# What this task involves
Word for word, restate the lines from the one holding "The width and height of the screenshot is (768, 494)." through the end of the data below, including both endpoints and nothing more.

# Dataset records
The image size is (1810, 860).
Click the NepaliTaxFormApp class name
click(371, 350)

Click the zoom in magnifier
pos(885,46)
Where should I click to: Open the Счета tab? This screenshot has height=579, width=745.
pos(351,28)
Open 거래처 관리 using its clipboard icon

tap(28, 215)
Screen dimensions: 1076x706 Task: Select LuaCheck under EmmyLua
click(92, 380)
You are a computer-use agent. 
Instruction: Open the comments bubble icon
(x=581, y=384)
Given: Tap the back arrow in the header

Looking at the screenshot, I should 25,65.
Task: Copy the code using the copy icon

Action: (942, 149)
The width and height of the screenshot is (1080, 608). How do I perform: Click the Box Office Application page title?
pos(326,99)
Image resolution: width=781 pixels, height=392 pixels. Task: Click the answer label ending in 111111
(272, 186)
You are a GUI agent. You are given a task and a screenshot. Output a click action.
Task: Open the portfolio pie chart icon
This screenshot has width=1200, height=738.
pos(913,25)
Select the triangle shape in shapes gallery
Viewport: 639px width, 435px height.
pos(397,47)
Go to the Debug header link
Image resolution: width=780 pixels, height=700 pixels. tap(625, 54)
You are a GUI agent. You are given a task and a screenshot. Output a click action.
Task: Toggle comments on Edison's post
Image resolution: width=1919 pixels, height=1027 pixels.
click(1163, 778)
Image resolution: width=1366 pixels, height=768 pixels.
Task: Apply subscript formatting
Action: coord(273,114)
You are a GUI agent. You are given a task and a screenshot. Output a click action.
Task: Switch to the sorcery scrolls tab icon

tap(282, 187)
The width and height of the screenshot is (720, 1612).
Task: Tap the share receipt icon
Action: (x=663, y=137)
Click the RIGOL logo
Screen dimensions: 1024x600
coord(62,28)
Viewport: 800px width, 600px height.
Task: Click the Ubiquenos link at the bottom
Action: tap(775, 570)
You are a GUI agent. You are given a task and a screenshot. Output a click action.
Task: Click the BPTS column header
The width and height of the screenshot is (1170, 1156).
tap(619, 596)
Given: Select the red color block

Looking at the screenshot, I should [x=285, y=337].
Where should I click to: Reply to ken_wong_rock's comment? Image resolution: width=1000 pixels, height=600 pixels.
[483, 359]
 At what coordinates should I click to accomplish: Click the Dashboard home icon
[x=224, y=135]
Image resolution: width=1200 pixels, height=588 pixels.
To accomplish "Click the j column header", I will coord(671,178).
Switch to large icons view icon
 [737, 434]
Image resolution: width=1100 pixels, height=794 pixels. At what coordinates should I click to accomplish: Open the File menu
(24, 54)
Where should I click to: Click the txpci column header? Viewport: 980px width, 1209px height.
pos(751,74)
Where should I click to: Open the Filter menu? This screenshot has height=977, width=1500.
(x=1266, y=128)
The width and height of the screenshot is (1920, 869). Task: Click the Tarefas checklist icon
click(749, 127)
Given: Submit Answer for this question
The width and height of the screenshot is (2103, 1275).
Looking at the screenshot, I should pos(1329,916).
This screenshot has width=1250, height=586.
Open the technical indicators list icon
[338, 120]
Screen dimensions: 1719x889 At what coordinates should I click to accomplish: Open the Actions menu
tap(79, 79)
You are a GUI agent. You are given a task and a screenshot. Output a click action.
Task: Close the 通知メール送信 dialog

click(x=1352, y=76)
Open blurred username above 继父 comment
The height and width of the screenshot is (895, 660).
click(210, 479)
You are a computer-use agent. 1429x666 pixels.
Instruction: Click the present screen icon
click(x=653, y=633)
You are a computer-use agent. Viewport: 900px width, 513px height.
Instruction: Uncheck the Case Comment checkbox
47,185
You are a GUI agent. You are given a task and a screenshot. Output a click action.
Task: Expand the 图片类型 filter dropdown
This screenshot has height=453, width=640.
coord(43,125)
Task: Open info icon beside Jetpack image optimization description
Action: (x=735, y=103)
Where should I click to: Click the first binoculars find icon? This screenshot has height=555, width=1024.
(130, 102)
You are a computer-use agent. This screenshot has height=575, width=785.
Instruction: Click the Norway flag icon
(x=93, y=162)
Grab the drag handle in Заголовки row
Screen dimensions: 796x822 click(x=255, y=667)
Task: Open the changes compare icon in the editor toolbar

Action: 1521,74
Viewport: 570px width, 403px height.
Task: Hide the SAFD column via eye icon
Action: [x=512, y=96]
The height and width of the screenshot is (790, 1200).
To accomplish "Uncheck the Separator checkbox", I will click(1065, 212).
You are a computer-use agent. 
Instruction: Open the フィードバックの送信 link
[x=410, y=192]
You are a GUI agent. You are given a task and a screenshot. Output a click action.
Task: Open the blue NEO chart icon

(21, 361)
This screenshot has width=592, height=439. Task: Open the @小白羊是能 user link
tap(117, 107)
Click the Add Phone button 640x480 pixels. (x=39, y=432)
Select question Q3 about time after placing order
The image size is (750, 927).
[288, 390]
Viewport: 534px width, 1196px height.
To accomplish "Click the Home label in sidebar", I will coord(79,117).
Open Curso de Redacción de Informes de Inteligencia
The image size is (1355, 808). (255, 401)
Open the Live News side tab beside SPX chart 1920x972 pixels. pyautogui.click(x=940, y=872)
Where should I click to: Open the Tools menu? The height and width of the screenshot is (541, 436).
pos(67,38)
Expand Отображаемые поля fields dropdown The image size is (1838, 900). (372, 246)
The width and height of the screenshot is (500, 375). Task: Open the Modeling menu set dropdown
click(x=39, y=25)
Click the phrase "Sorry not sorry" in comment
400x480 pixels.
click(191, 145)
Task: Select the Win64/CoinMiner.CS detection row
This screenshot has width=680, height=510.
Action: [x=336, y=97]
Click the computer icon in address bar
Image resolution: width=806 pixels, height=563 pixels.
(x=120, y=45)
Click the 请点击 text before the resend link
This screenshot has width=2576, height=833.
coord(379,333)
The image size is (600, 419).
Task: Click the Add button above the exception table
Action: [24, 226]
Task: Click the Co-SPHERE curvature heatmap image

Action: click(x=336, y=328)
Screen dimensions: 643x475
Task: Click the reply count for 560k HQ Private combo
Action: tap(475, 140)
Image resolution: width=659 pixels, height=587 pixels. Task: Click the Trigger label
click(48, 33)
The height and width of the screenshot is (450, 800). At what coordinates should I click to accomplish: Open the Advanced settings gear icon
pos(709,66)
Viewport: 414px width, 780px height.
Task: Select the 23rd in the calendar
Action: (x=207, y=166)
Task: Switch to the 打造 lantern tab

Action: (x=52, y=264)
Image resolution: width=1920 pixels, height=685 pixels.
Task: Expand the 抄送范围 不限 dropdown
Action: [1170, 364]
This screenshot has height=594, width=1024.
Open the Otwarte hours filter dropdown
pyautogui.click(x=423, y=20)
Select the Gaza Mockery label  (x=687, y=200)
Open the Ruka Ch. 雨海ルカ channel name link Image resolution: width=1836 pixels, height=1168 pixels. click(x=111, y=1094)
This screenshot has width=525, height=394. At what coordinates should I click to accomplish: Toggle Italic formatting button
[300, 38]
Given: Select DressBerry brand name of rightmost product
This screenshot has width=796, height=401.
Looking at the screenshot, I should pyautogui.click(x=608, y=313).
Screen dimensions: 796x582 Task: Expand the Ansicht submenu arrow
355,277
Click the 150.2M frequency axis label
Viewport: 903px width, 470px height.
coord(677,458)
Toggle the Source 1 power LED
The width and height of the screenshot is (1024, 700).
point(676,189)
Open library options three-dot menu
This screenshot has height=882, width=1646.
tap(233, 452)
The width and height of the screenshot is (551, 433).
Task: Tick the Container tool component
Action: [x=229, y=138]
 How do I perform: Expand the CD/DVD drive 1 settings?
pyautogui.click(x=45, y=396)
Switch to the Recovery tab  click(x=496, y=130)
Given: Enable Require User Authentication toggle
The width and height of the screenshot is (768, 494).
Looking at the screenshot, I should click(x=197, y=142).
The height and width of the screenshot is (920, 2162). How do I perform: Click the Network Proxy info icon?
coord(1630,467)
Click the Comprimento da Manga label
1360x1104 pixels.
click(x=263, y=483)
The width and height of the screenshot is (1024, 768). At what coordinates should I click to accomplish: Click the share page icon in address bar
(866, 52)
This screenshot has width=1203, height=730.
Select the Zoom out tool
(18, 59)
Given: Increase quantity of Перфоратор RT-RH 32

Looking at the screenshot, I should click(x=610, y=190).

# Output for this exercise
The width and height of the screenshot is (768, 494).
Looking at the screenshot, I should click(x=197, y=142).
The height and width of the screenshot is (920, 2162). How do I perform: Click the Network Proxy info icon?
coord(1630,467)
Click the Comprimento da Manga label
1360x1104 pixels.
click(x=263, y=483)
The width and height of the screenshot is (1024, 768). At what coordinates should I click to accomplish: Click the share page icon in address bar
(866, 52)
This screenshot has width=1203, height=730.
Select the Zoom out tool
(18, 59)
Given: Increase quantity of Перфоратор RT-RH 32

Looking at the screenshot, I should click(x=610, y=190).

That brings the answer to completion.